Noises Off

5
Reviewer's rating

Amid January’s gloom, with the long nights and longer gas bills, this new production of Noises Off brings a moment of blazing warmth into the West End. I saw it on a damp, drizzly, driech Burns Night at the start of its eight-week run at the Phoenix Theatre, and it brought more joy than any haggis ever could. Seriously, even if you’ve seen Noises Off before during its 40-year existence, see this brilliant production. And if, like me, you haven’t seen it before, be prepared to roar with laughter.

The dramatist Michael Frayn’s genius insight is that what goes on behind the scenes of a play, especially a Z-list touring production of something terrible, is far more interesting than the drama on stage. In Noises Off, we see a cast of has-beens and never-weres struggling through a production of Nothing On, an old school farce with dropped trousers, slamming doors, and a ‘hilarious’ case of mistaken identity whereby who characters covered in sheets and towels are believed to be an Arab sheikh and his wife.

So far, so terrible. But then the actors break character and reveal themselves as the collection of divas, luvvies, and frustrated theatrical types, thrown together on tour to Weston-super-Mare, Ashton-under-Lyme, and Stockton-on-Tees. We see the fraught rehearsal, the backstage rivalries, a love tangle betwixt cast and crew, and an alcoholic old stager, played wonderfully by Matthew Kelly.

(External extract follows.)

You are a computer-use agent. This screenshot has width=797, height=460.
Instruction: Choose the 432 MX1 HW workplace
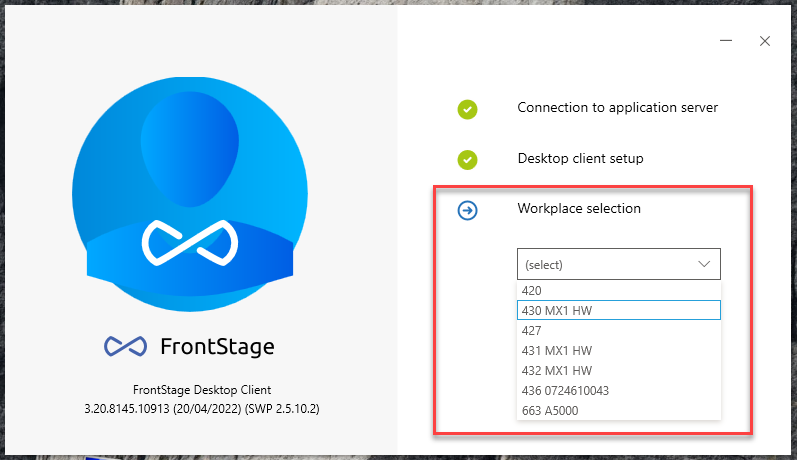click(x=619, y=371)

Felicity Kendall plays a fretful theatrical grande dame forgetting her lines and misplacing the plate of sardines (no spoilers, but sardines feature heavily). She is no less fantastic as you might expect – an absolute star, skillfully mangling her dialogue and artfully forgetting to put props in the right place.

I would single out two others from the ensemble cast for praise. First, Tracy-Ann Oberman who brings comedy gold, and echoes of Alison Steadman in Abigail’s Party, to the role of Belinda, a drama queen in every sense. And Joseph Millson as Garry the actor who wins the Basil Fawlty Award for physical comedy, throwing himself down the stairs, slipping on sardines, and speeding across the stage with his shoelaces tied together by a jealous rival. I hope he has good insurance.

Alexander Hanson, playing Lloyd Dallas, the director who would rather be doing Richard III, declares ‘this show is beyond the help of a director!’ That may be true of Nothing On, but real-life director Lindsay Posner does a remarkable job of bringing Noises Off to a new audience, without the need to ‘update’ the setting or the narrative.

The under-25s might struggle with references to the ‘inland revenue’, the newspaper, and the old BT landline telephone, and modern audiences may wince at the Shiekh-in-a-sheet gag, but fealty to the play’s early-80s origin is the right call. The three ornamental ducks ascending the wall, the barometer, and the black-and-white portable TV tell us this is the era of the Falklands not Facebook.

Michael Frayn was in the audience with family members including his granddaughter, not born when the play first appeared. At the interval he declared this production a great success, and I have to humbly agree with the great man. It is a work of unbelievably complexity. To get so much wrong takes an awful lot of getting it right. As in The Play that Goes Wrong and its spin-offs, which owe much to Frayn’s original, there is much comedy in error.

It must be exhausting for actors to remember to forget their lines, to slip in and out of two different characters, and to remember where the sardines are meant to be, in order to be in the wrong place. A special mention for Sasha Frost who stoically performs her role in the 1970s-style farce in her saucy underwear, being unceremoniously shoved into cupboards to avoid detection, just the like a childhood game of…well, you know.

Just to make it even harder for the actors, Act II is conducted largely in mime (to avoid any ‘noises off’), as the cast bicker backstage and the crew (Pepter Lunkuse as Poppy and Jonathan Coy as Freddy) grapple with curtains that don’t work, actors who won’t act, and restless half-full auditoriums of pensioners who may or may not make it to the final curtain. Lunkase has the most important line (which I won’t reveal) but Coy has the most fitting. ‘This is getting farcical’ he declares, and it certainly is.